Et j'avais trouvé l'article de Libé complêtement délirant.
a écrit :Réagissant à chaud à un “Rebond” démagogique et poujadiste (Libération, Lundi 28 mai, puis Mercredi 30 mai) défendant Amélie Poulain et le bon peuple qui ne demandait rien contre une soi-disant cabale des élites absolument inexistante, je pensais allumer un simple pétard polémique dans le petit landernau cinéphile au sujet d'un film jusque là à peine discuté et critiqué (rendons quand même à François Gorin de Télérama, Vincent Ostria de L'Humanité ou Haddad et Martinez de Technikart ce qui leur revient). J'ai mesuré, mais après coup, que le pétard était une bombe, dont l'onde de choc s'est ressentie dans tout le pays et jusque chez nos voisins européens. Ce torrent de réactions allant du bon et sain débat d'idées jusqu'aux insultes ordurières et aux menaces physiques, m'a amené à préciser ici certains points, histoire de ramener ce débat sur le terrain de la raison.
A ce titre, je veux bien faire mon mea culpa sur la forme de mon “Rebond”. Si c'était à refaire, le ton serait moins virulent, et j'ôterais le dernier paragraphe : la référence à Le Pen était sans doute une grosse bourde, d'abord parce qu'elle a refait parler d'un homme politique oublié, puis parce que cette phrase a été le chiffon brun sur lequel beaucoup ont foncé, occultant plus ou moins le reste du texte. Mais quand au fond, je ne change pas une virgule de mon analyse et je maintiens mes considérations esthétique, éthique et idéologique sur le film.

- **Extraits du corpus**
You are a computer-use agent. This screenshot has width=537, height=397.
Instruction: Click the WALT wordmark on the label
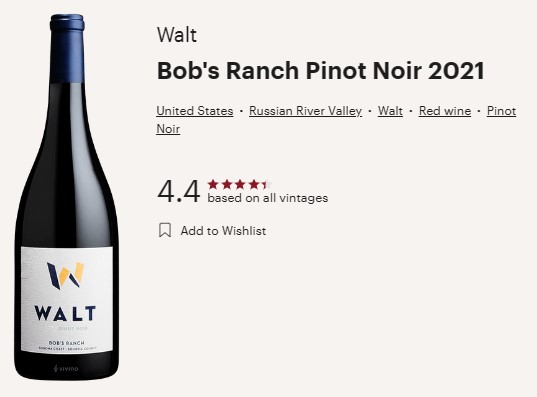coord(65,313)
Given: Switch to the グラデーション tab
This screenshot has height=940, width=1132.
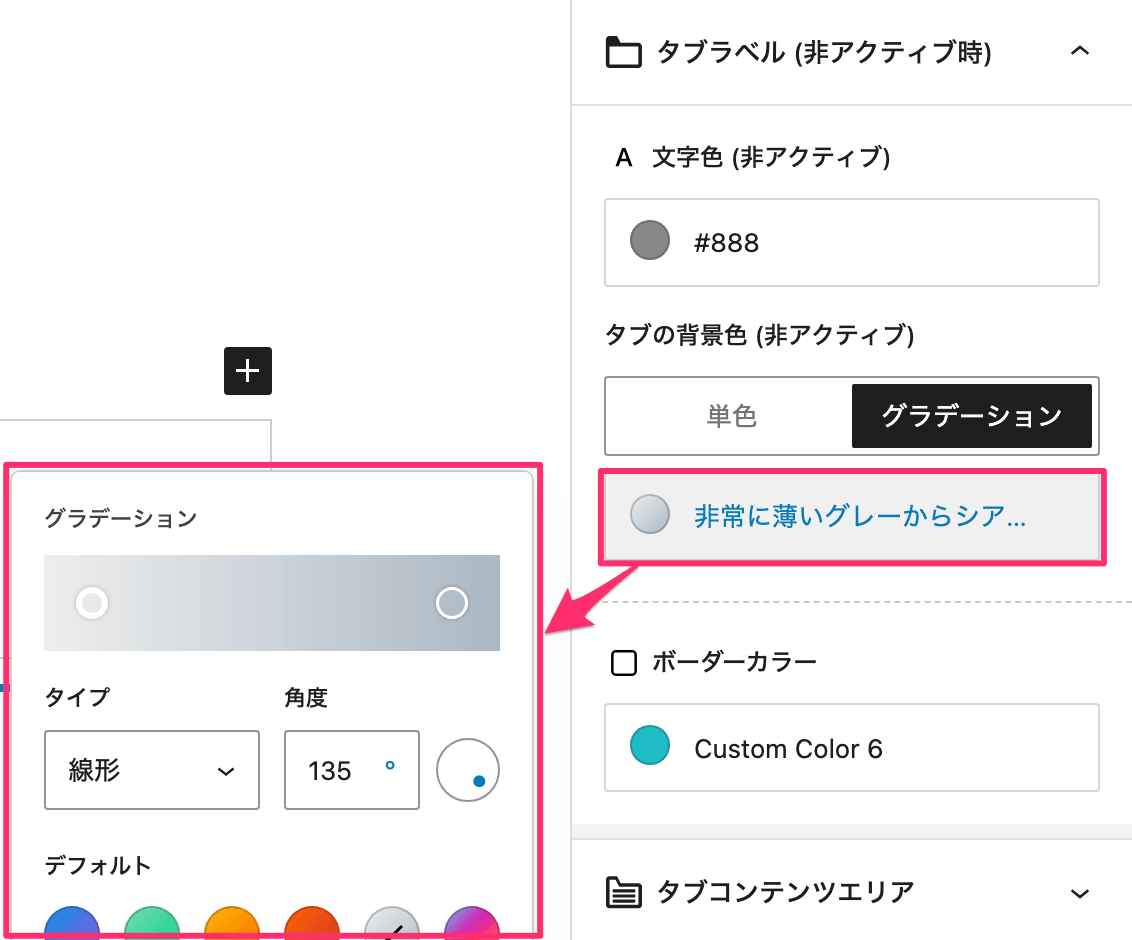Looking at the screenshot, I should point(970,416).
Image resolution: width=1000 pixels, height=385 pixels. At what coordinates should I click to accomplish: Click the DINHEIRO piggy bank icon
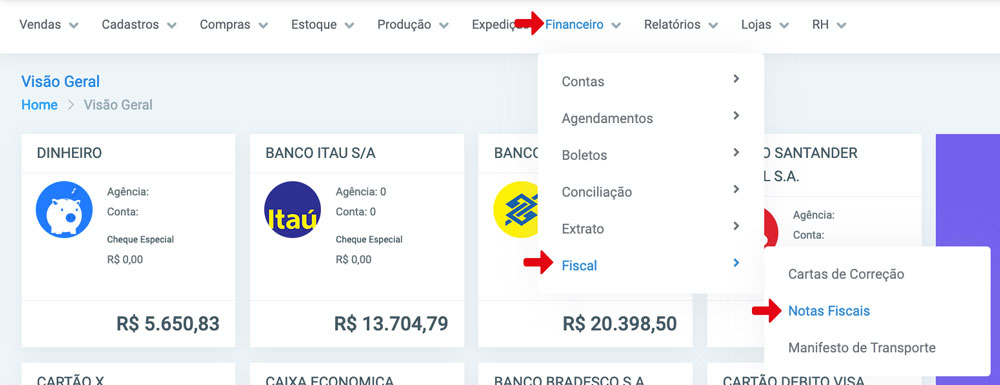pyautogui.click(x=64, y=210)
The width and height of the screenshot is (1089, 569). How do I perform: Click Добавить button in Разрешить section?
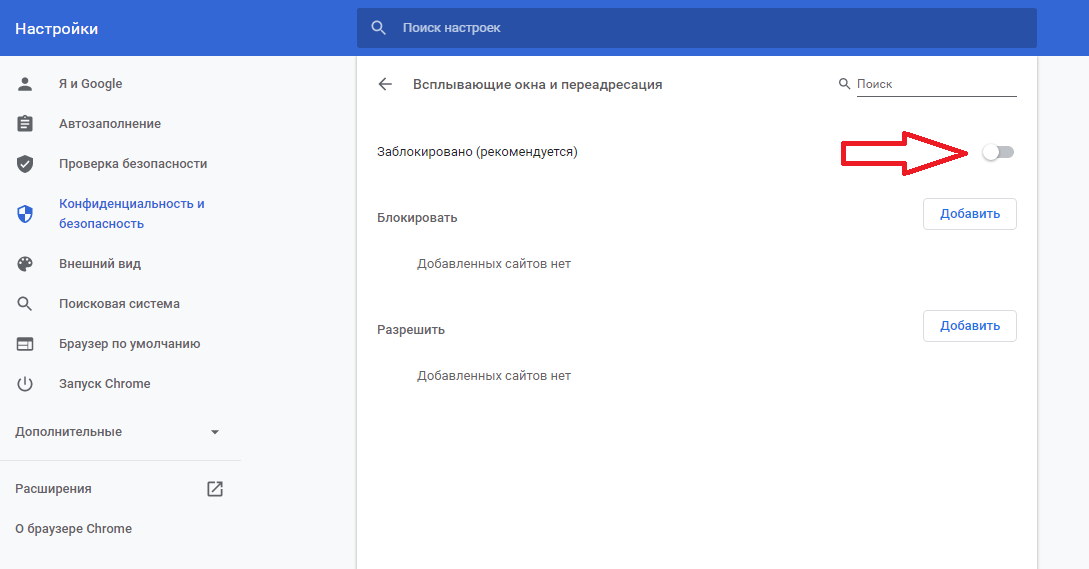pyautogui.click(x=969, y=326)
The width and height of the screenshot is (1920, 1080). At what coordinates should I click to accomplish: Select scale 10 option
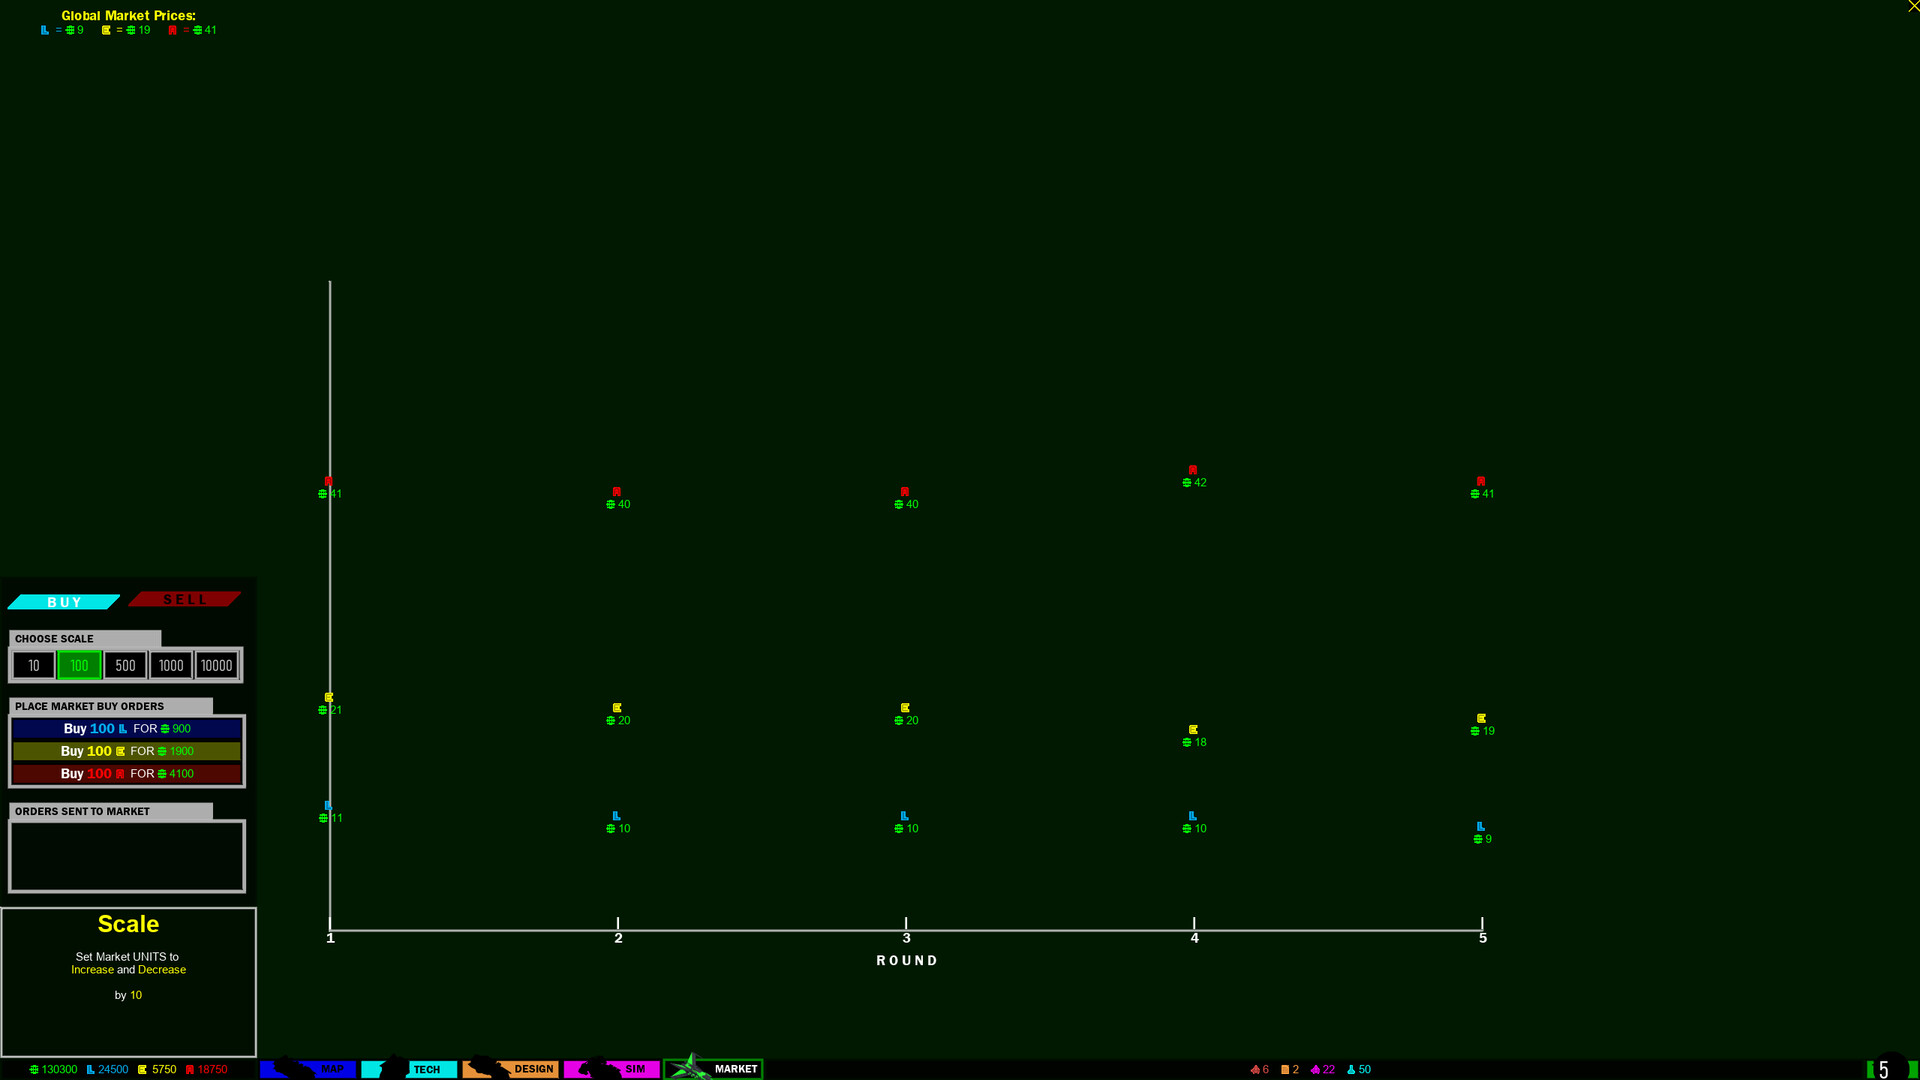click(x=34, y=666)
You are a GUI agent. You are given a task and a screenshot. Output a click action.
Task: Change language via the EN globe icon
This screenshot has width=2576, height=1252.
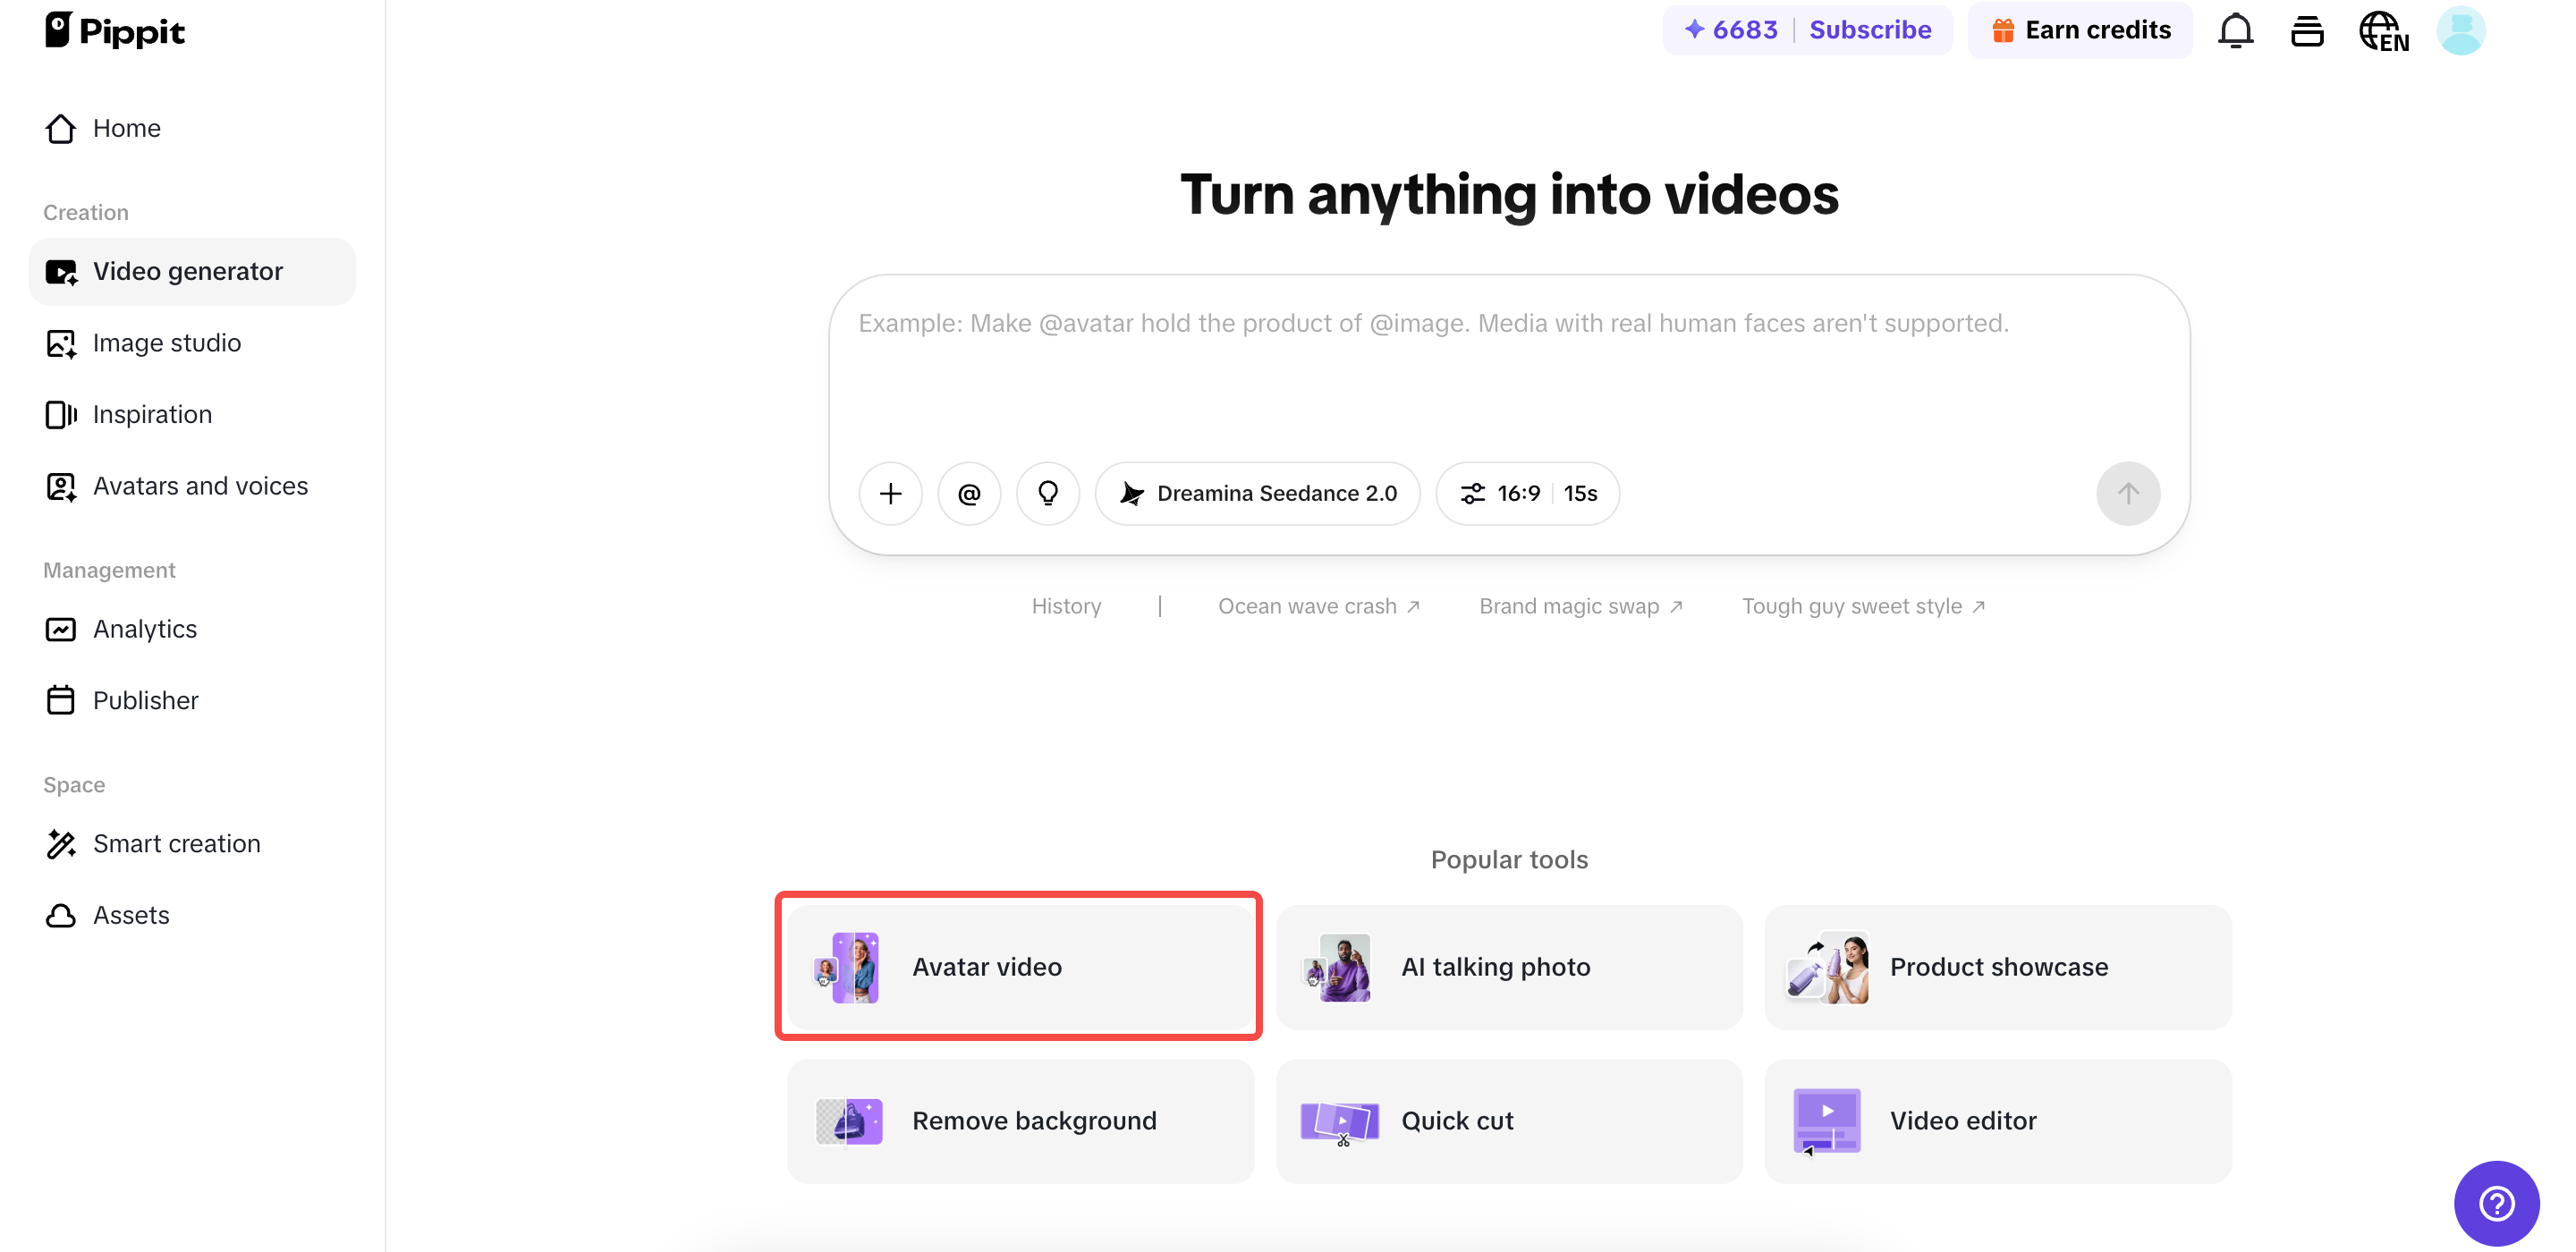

- **Consigne**
Relevez dans le texte sur Amélie Poulain tous les journalistes cités pour avoir déjà discuté et critiqué le film, en indiquant le journal ou magazine de chacun.

- **Résultat**
- François Gorin (Télérama)
- Vincent Ostria (L'Humanité)
- Haddad (Technikart)
- Martinez (Technikart)